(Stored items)
--- START ---

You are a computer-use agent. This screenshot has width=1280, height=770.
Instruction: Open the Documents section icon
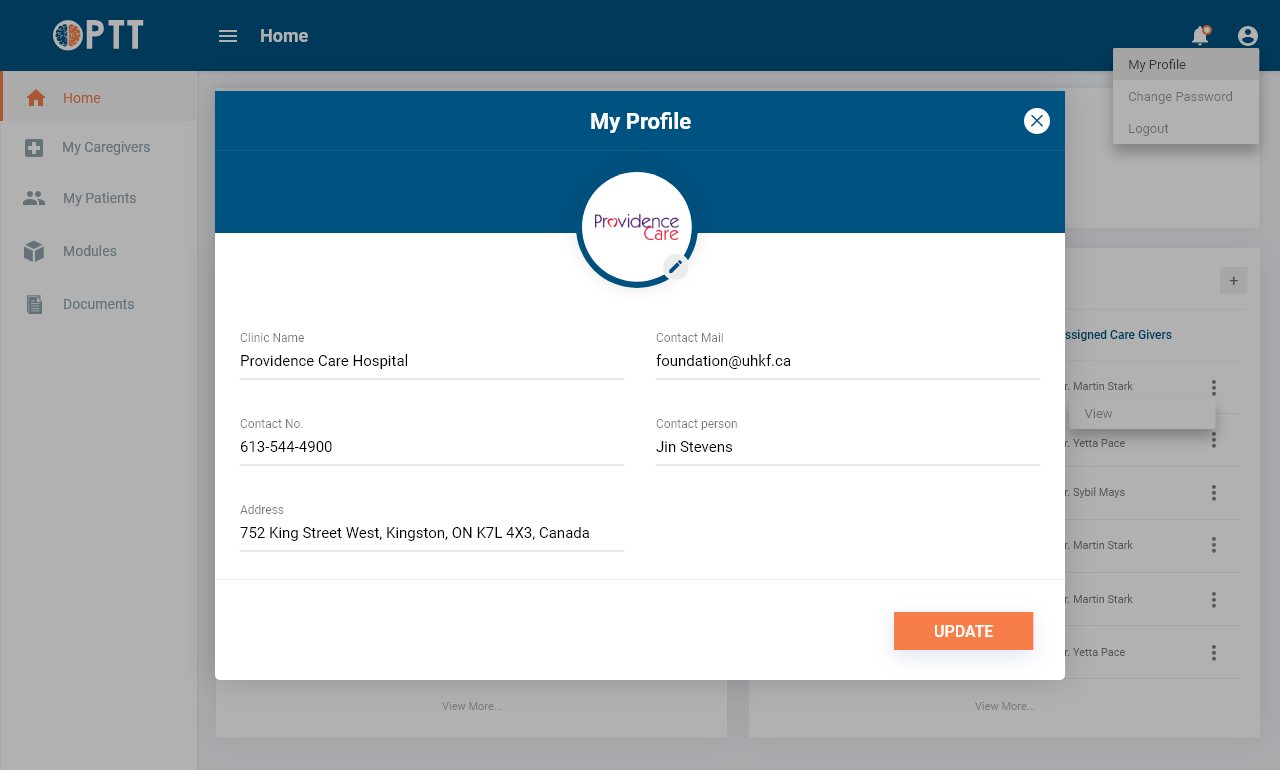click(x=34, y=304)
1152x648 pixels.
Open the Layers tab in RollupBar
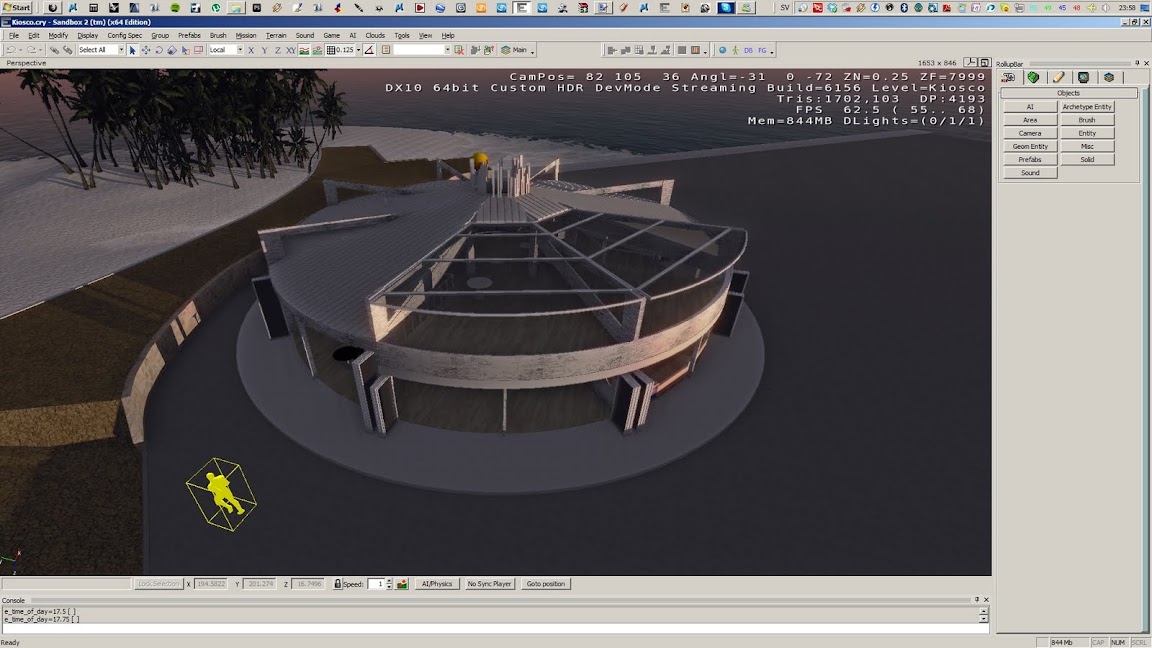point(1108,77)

--- END ---

_WORK TO COMPLETE_: Set down each entry above word for word, without its pictures.

_OUTPUT_:
You are a computer-use agent. This screenshot has width=1280, height=770.
Instruction: Open the Documents section icon
click(x=34, y=304)
1152x648 pixels.
Open the Layers tab in RollupBar
point(1108,77)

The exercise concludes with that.